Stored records
--- START ---

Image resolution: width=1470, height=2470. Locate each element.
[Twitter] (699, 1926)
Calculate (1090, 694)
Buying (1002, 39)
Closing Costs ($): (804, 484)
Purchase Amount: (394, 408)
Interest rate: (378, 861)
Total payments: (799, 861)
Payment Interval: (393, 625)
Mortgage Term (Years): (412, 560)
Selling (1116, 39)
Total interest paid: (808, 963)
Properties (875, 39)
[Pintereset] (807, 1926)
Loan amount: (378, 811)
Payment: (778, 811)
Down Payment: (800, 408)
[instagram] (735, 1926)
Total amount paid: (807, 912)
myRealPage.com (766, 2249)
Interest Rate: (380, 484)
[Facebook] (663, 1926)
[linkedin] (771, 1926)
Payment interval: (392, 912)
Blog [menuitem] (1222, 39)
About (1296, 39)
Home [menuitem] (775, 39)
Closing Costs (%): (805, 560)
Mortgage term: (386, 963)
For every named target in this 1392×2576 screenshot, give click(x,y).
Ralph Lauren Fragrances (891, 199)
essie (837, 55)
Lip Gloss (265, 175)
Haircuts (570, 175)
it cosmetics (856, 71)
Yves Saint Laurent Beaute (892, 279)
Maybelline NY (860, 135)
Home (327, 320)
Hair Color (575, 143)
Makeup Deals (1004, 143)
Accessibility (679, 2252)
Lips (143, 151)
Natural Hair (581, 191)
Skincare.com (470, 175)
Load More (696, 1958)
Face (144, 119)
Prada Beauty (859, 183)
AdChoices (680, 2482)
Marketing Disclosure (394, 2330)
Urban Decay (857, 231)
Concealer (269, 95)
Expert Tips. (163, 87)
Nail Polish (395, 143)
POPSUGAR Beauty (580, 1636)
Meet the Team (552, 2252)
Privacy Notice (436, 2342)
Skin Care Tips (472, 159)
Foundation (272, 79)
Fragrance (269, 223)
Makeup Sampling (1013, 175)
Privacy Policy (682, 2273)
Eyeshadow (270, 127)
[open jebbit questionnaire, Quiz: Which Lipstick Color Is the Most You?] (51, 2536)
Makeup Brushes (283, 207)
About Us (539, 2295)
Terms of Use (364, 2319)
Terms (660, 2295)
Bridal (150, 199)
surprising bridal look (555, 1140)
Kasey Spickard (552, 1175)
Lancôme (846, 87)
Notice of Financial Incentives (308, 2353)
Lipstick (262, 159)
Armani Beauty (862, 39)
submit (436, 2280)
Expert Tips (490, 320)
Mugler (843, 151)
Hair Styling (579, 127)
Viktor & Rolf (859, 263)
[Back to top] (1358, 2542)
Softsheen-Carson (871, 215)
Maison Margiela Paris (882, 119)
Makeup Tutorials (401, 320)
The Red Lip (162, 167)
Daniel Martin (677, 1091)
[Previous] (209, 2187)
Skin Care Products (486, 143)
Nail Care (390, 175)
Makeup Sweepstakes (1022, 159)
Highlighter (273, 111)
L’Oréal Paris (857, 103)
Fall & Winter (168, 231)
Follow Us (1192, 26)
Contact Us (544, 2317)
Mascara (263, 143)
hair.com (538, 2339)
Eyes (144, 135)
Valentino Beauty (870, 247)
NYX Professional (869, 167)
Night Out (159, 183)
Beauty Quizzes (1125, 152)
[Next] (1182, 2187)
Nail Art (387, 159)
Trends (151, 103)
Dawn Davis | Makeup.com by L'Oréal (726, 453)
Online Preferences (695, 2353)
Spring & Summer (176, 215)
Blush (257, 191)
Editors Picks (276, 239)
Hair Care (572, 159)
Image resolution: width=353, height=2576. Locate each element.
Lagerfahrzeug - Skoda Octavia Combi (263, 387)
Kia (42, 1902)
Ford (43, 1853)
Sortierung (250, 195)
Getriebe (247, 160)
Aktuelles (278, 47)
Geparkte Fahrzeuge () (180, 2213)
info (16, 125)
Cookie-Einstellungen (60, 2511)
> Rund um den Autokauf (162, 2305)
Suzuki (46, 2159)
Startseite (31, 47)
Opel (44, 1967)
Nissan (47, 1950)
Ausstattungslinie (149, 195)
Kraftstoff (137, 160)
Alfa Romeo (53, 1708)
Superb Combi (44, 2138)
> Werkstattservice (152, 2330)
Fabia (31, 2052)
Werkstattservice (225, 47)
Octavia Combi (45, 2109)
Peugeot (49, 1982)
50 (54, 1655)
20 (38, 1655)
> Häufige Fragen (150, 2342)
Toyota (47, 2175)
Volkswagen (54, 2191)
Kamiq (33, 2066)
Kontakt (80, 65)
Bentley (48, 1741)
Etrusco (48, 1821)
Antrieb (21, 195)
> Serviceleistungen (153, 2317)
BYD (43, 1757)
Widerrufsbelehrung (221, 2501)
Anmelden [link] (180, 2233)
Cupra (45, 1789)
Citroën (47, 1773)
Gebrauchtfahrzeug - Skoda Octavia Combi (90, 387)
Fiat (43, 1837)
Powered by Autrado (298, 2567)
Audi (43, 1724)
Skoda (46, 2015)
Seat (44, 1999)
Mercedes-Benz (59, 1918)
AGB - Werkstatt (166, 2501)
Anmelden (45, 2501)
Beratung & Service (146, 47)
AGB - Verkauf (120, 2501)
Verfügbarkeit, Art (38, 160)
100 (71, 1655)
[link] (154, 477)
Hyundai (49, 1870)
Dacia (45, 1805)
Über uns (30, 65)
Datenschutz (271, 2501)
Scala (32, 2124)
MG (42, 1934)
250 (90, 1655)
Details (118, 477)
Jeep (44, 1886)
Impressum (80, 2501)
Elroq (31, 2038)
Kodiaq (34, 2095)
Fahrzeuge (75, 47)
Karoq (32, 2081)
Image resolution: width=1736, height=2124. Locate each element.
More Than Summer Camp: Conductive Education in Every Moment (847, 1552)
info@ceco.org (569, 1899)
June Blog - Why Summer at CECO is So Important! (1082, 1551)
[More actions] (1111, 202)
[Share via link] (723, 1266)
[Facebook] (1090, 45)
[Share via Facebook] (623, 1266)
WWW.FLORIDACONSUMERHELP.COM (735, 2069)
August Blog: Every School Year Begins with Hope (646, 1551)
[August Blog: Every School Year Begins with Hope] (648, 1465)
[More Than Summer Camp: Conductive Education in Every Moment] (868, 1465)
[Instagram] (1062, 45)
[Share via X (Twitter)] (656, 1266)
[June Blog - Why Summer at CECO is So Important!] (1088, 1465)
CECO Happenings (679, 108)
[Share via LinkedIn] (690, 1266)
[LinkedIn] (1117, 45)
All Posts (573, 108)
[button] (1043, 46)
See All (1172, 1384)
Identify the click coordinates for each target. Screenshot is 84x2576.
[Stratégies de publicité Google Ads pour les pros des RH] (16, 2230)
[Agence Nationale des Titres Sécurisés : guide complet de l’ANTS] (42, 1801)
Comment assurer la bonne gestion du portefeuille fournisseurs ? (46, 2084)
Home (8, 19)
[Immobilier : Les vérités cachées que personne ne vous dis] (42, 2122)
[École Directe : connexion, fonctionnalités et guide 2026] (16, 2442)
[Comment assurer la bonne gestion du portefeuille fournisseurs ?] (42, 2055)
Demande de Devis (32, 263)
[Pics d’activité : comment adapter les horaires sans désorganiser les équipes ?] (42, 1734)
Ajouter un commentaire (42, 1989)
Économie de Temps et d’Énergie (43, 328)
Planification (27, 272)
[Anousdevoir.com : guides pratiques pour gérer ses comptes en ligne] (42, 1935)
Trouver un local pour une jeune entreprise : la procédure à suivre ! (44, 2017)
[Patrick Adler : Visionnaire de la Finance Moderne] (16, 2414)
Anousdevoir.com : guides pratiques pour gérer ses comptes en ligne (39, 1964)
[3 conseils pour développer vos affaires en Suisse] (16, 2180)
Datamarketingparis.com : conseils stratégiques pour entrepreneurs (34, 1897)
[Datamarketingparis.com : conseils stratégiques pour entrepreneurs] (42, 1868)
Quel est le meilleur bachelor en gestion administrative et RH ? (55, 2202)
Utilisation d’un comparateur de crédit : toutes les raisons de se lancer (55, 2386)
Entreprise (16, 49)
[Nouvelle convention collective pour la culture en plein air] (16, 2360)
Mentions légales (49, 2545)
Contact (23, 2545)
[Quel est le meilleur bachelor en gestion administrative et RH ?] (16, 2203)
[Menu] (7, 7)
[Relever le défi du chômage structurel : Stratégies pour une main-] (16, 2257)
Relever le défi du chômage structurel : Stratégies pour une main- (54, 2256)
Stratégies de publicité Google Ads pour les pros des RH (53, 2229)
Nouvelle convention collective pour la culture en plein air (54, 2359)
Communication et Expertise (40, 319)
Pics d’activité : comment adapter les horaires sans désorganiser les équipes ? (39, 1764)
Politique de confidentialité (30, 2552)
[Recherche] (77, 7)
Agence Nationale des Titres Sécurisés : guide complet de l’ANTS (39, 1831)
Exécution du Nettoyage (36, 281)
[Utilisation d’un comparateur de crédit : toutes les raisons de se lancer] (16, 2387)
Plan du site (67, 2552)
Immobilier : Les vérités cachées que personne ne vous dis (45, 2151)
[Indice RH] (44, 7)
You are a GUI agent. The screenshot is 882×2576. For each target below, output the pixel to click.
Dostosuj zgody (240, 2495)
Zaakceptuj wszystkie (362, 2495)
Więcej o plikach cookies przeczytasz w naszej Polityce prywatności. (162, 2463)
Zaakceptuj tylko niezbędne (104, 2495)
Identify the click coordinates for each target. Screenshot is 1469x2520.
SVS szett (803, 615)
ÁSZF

--- END ---

The lines above, from the start of the records through the one containing "essie (837, 55)", are to be printed exactly, and nothing else is to be included.

TASK RESPONSE:
Image resolution: width=1470, height=2470. Locate each element.
[Twitter] (699, 1926)
Calculate (1090, 694)
Buying (1002, 39)
Closing Costs ($): (804, 484)
Purchase Amount: (394, 408)
Interest rate: (378, 861)
Total payments: (799, 861)
Payment Interval: (393, 625)
Mortgage Term (Years): (412, 560)
Selling (1116, 39)
Total interest paid: (808, 963)
Properties (875, 39)
[Pintereset] (807, 1926)
Loan amount: (378, 811)
Payment: (778, 811)
Down Payment: (800, 408)
[instagram] (735, 1926)
Total amount paid: (807, 912)
myRealPage.com (766, 2249)
Interest Rate: (380, 484)
[Facebook] (663, 1926)
[linkedin] (771, 1926)
Payment interval: (392, 912)
Blog [menuitem] (1222, 39)
About (1296, 39)
Home [menuitem] (775, 39)
Closing Costs (%): (805, 560)
Mortgage term: (386, 963)
For every named target in this 1392×2576 screenshot, give click(x,y).
Ralph Lauren Fragrances (891, 199)
essie (837, 55)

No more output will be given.